Il territorio polesano rappresenta un patrimonio unico: un ambiente delicato e prezioso, un paesaggio fluviale e lagunare di grande fascino, una cultura legata all’acqua, alla pesca, all’agricoltura e alla tradizione. Il Delta del Po, in particolare, costituisce una delle aree naturalistiche più rilevanti del Veneto e dell’intero Paese, con potenzialità ancora in parte inespresse sotto il profilo turistico, economico e occupazionale. Negli ultimi anni le fondazioni bancarie hanno sostenuto importanti iniziative culturali e sociali che hanno contribuito a mantenere vivo il tessuto delle comunità locali. Mostre, eventi e progettualità diffuse hanno garantito opportunità di valorizzazione e momenti di attrattività per il territorio.

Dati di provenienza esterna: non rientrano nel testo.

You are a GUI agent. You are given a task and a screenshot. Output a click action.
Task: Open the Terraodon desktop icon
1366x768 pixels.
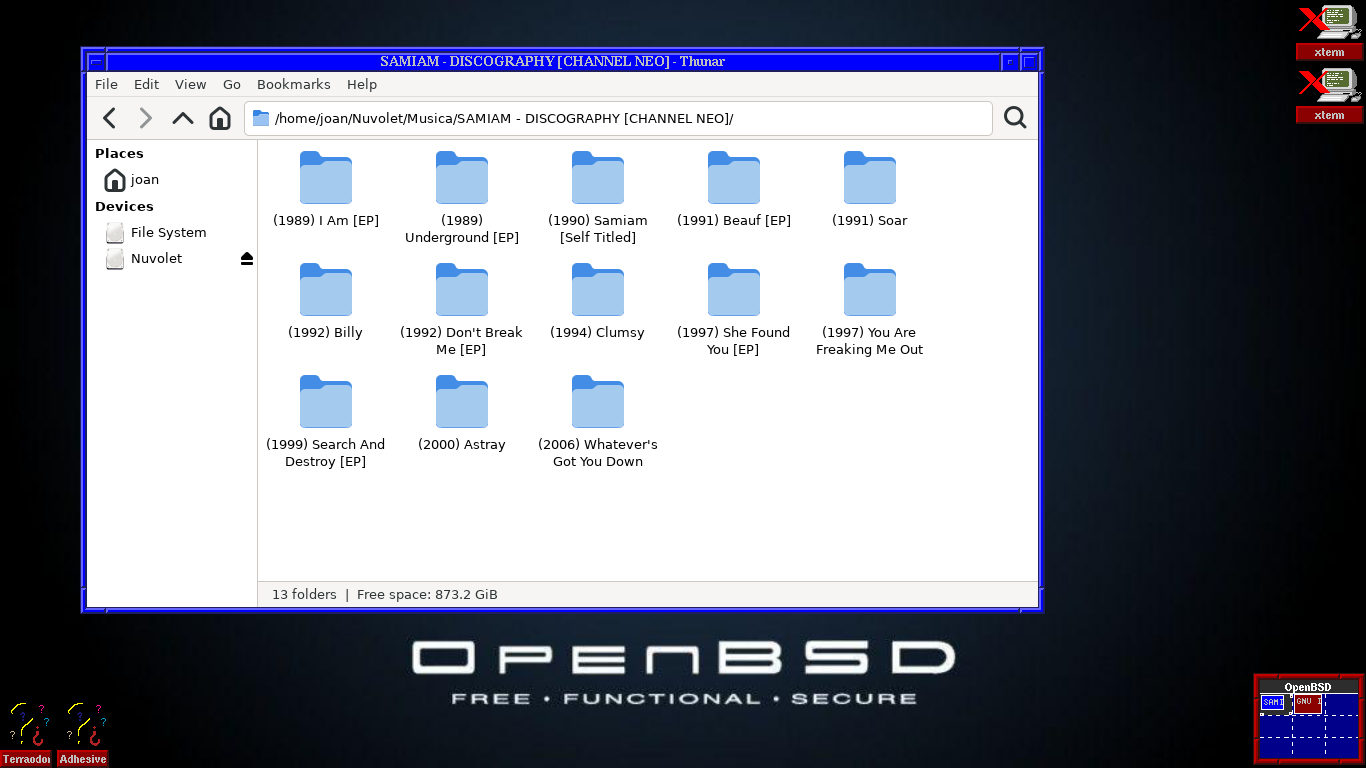26,725
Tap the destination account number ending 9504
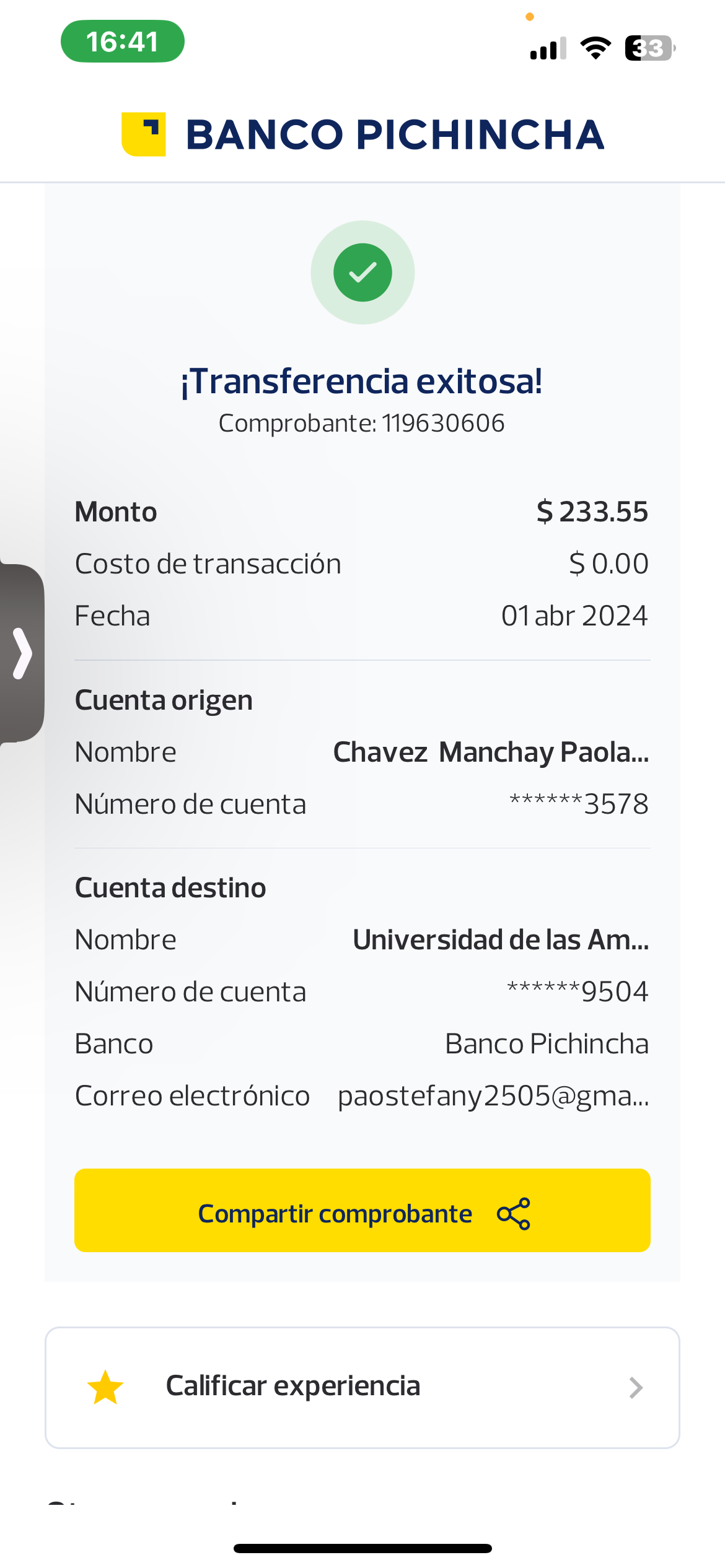 coord(578,992)
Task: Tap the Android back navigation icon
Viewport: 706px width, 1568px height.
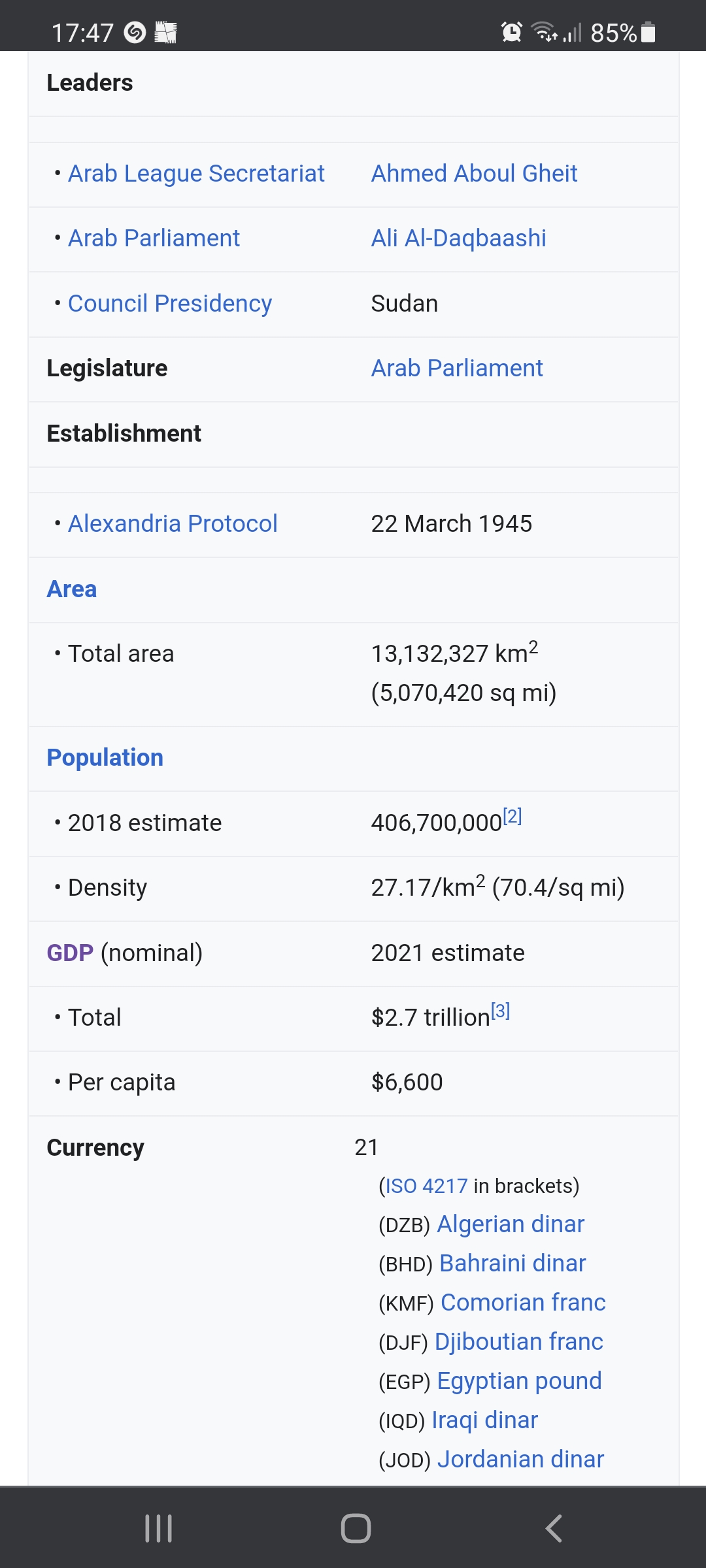Action: 554,1528
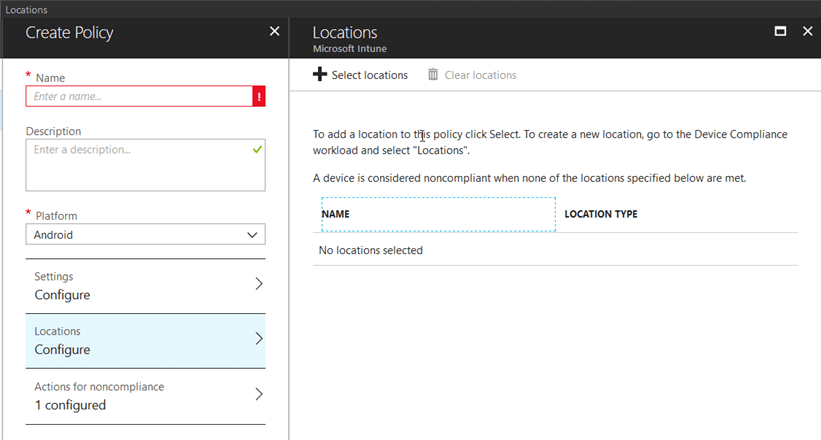
Task: Click the Clear locations text label
Action: coord(480,75)
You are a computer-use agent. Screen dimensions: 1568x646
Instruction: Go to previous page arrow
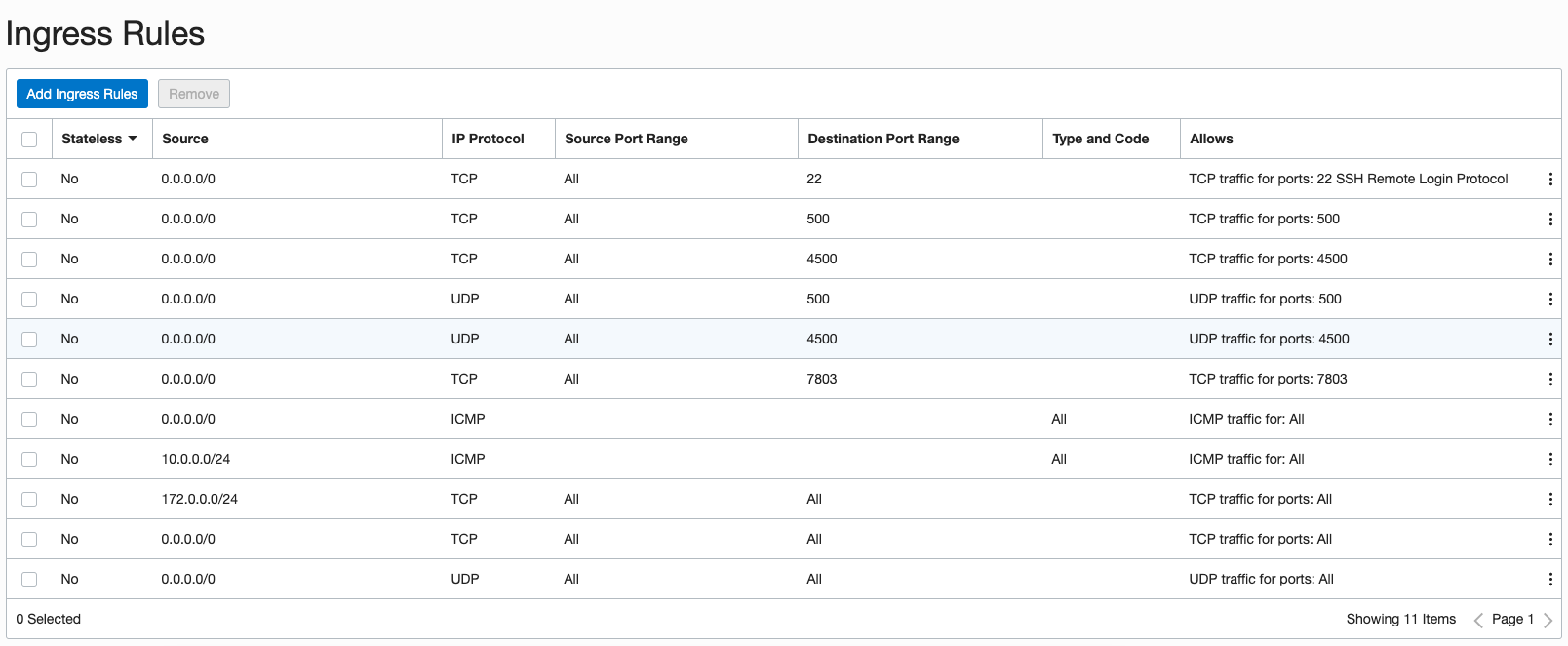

Oggi però, in una fase segnata da cambiamenti economici e nuove disponibilità finanziarie, emerge con forza l’esigenza di un’attenzione ancora più mirata verso territori come la provincia di Rovigo, che continuano a vivere condizioni di marginalità economica, infrastrutturale e sociale rispetto ad altre aree del Veneto. Il Bassopolesine, il Delta del Po e l’area di Adria non chiedono assistenza, ma investimenti strategici: infrastrutture leggere per il turismo lento e sostenibile, sostegno all’imprenditoria innovativa legata all’ambiente e alla blue economy, progetti capaci di generare occupazione qualificata e sviluppo stabile. Si tratta di territori fragili ma ricchi di opportunità, che possono diventare modelli di crescita sostenibile se adeguatamente accompagnati.
L’interrogazione invita dunque il Ministero, nel rispetto dell’autonomia delle fondazioni, a favorire un orientamento strategico che valorizzi con maggiore decisione le aree più svantaggiate, sostenendo interventi strutturali e di lungo periodo capaci di rafforzare il sistema economico locale e ridurre le disuguaglianze territoriali.
L’obiettivo è chiaro: consolidare quanto di positivo è stato fatto finora, ma cogliere questo momento di cambiamento per destinare ancora più attenzione e risorse a territori come quello polesano, affinché possano esprimere pienamente il proprio potenziale e contribuire in modo significativo allo sviluppo sostenibile dell’intero Veneto”. Conclude l’On. Romeo del Partito Democratico. “Giusta l’attenzione posta dall’interrogazione dell’On. Romeo sul ruolo fondamentale delle fondazioni bancarie: ben svolto negli anni dalla Cassa di Risparmio di Padova e Rovigo. Il Polesine merita attenzione proprio per quel potenziale inespresso che può dare all’economia veneta e nazionale. Un nuovo protagonismo sociale ed economico utile all’intero Paese”. Aggiunge Matteo Favero, Commissario provinciale PD Rovigo.